In some places, poll “watchers” are different from “challengers”, who can point out people they suspect are not legal voters. In other states, poll watchers also do the challenging.
Sandy Kiesel, who heads the Election Integrity Force in Michigan, maintained her poll “challengers” will be trained to be “polite, respectful and to obey the law”.
“We’re not about trying to hassle poll workers,” Kiesel told Reuters. “It’s about transparency. If we can all see what’s going on, maybe we wouldn’t have these arguments whether elections are free and fair.”
Republican support
For its part, the Republican Party said it welcomes volunteers from many different groups, expects them to respect the law, and to follow the party’s training.
The Republican National Convention has poured resources into recruiting observers and workers since being freed from the restrictions of a court-ordered consent decree in 2018.

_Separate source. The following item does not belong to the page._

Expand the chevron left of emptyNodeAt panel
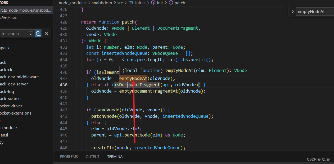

It expects to have trained more than 52,000 poll watchers and workers between November last year and the coming election, saying comparative numbers for past elections were unavailable.
“Our program is independent of anything else,” said RNC spokesperson Danielle Alvarez.
The consent decree, which sharply limited the party’s ability to challenge voters’ qualifications, was put in place after the RNC, during a 1981 governor’s race in New Jersey, engaged in intimidation tactics targeted at minority voters.
A spokesman for the Democratic National Committee said they did not have a national number because state party offices manage their poll watcher recruitment.
But the DNC said it has hired five staffers to work in North Carolina, Wisconsin, Nevada, Arizona and Texas to counter efforts to subvert the electoral process, including ballot counting and the certification of results.
In North Carolina’s rural Henderson County, as voters cast ballots in May’s primary elections, aggressive groups turned up.
Observers demanded to inspect voting machine tabulators in violation of state election laws.
Others repeatedly grilled poll workers or demanded to take pictures inside voting stations. When told to stop, they said they were following guidance from a Republican Party lawyer, said Henderson County Election Director Karen Hebb.
“It was stressful,” she said. “If we refused to let the observers do something, they said, ‘You know you can be sued if you don’t allow us.'”
Some of the Republican observers later identified themselves as members of the North Carolina Election Integrity Team, a group linked to a nationwide effort led by lawyer Cleta Mitchell, a longtime Republican election lawyer and promoter of voter fraud theories who joined Trump’s legal team in his effort to overturn the result of the 2020 elections.
As head of the Election Integrity Network, Mitchell is training election observers and is trying to build grassroots networks of conservatives in advance of the midterms. In the first six months of 2022, her network hosted a series of training sessions for activists in Michigan, Pennsylvania, Wisconsin, Virginia, North Carolina, Georgia, Florida and Arizona.
Although Mitchell and other activists said the effort is nonpartisan, the project is funded by the Conservative Partnership Institute, a Washington nonprofit organisation with deep ties to Trump’s political network.
Mark Meadows, Trump’s former chief of staff, is listed as the organisation’s “senior partner”.
Trump’s political action committee, Save America, gave the group $1m in 2021, campaign finance records show. Meadows and Mitchell did not return requests for comment from Reuters.